Conditional Execution - Allocating Instructions to Resource Instances with Less Ports than the Number of Instruction Inputs.
Original Publication Date: 2004-May-25
Included in the Prior Art Database: 2004-May-25
This document presents an efficient method for mapping conditional instructions onto resource instances which have less input ports than the number of input operands required by the conditional instructions.
Conditional Execution - Allocating Instructions to Resource Instances
with Less Ports than the Number of Instruction Inputs.
This document presents an efficient method for mapping conditional instructions
onto resource instances which have less input ports than the number of input
operands required by the conditional instructions.
The Reconfigurable Vector Streaming Processor(RSVP) is a vector coprocessor
architecture which accelerates streaming data processing. This architecture
does not support control-intensive applications. However, the
architecture contains a very small number of control instructions. One of them
is a conditional instruction which takes three inputs: A, B, and C.

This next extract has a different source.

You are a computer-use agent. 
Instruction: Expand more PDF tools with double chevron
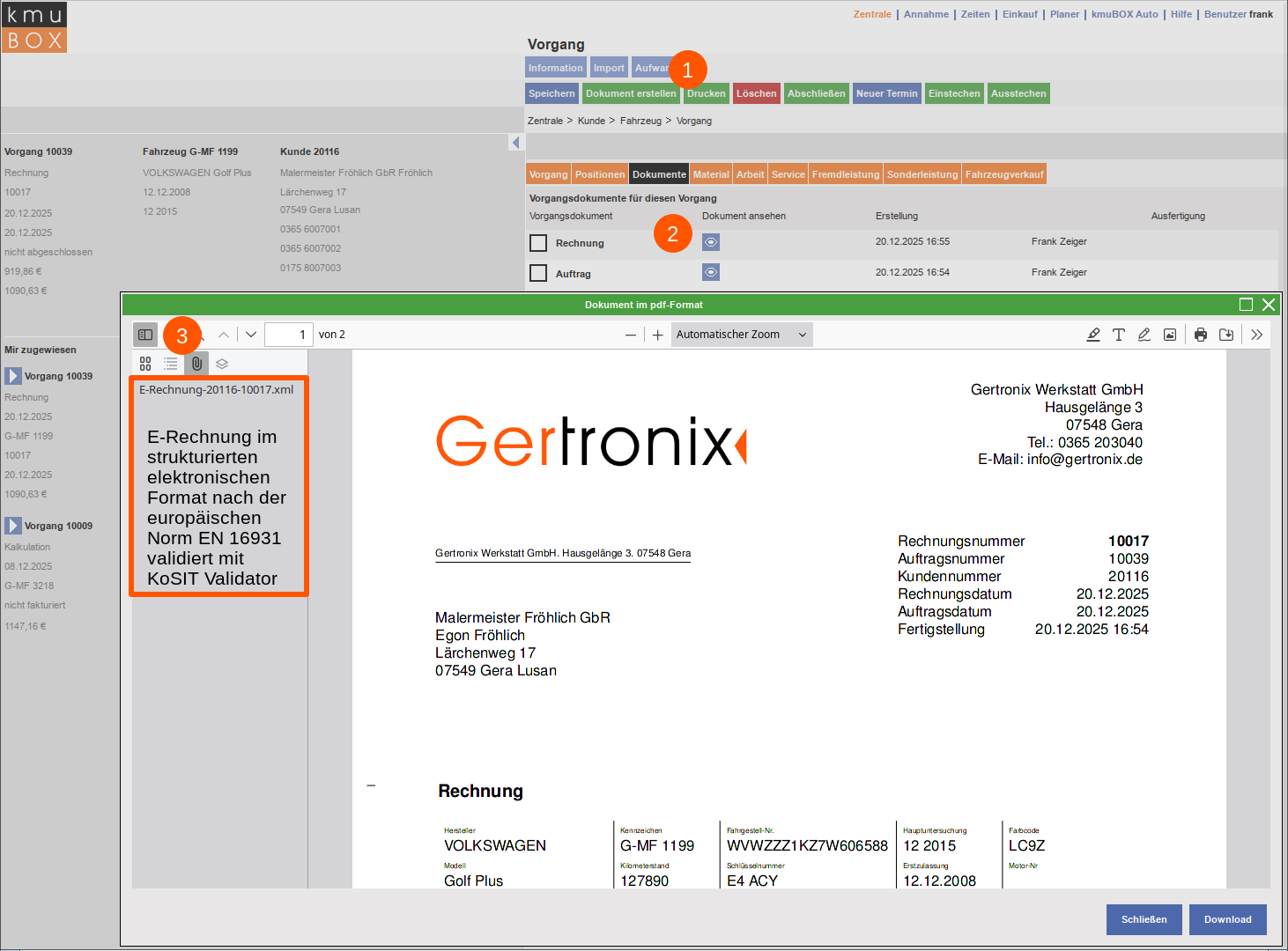point(1257,335)
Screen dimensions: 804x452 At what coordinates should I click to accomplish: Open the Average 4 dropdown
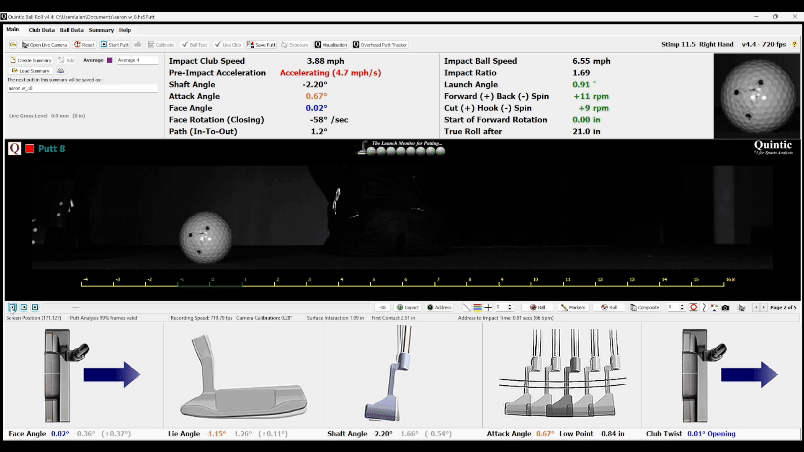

This instruction basically implements the following C construct:
out = (c) ? a: b;
In one implementation of the RSVP architecture , the conditional instruction
is being mapped onto a 3-input logic unit. On a different proposed implementation
the conditional instruction will be mapped onto a general 2-input ALU. The ALU
is 196-bit wide, partitionable into twelve 16-bit "slices". The conditional
instruction gets its third operand, the decision/sel input, from one of eight
A or B ports in the top four slices of the ALU. This constraint is imposed in
order to reduce the number of bits required to encode all the instructions that
are mapped onto the ALU.
Since the conditional instruction "borrows" an input port from a different
"slice", the availability of the corresponding "slice" is being reduced. The
challenge is to assign input ports to the decision inputs of all the
conditional instructions scheduled at any given cycle in a way which minimizes
the number of unusable "slices".
A simple way of dealing with conditional instructions is to consider, for
scheduling purposes, that a conditional instruction requires more ALU-slices
than it really needs. For example, if inputs a and b are 32 bit wide, the
conditional instruction mapped onto the previously described ALU would require
three 16-bit "slices": 2 for the a and b inputs and one for the decision/sel
input. The extra slice is used to route the decision/sel input of the
conditional instruction. Such a solution leads to "waisting" one extra slice
for each conditional instruction.
The proposed solution separates the instructions mapped onto an ALU at any
given cycle into 4 categories: conditional instructions (CI),
unary instructions (UI), conditional compatible instructions (CCI), and other
instructions (OI). Unary instructions are instructions that require only one
input (i.e., saturate instruction, absolute instruction, etc.). Conditional
compatible instructions are instructions which have unbalanced inputs (i.e., one
operand is wider than the other one). The remaining
instructions are part of the other instruction category.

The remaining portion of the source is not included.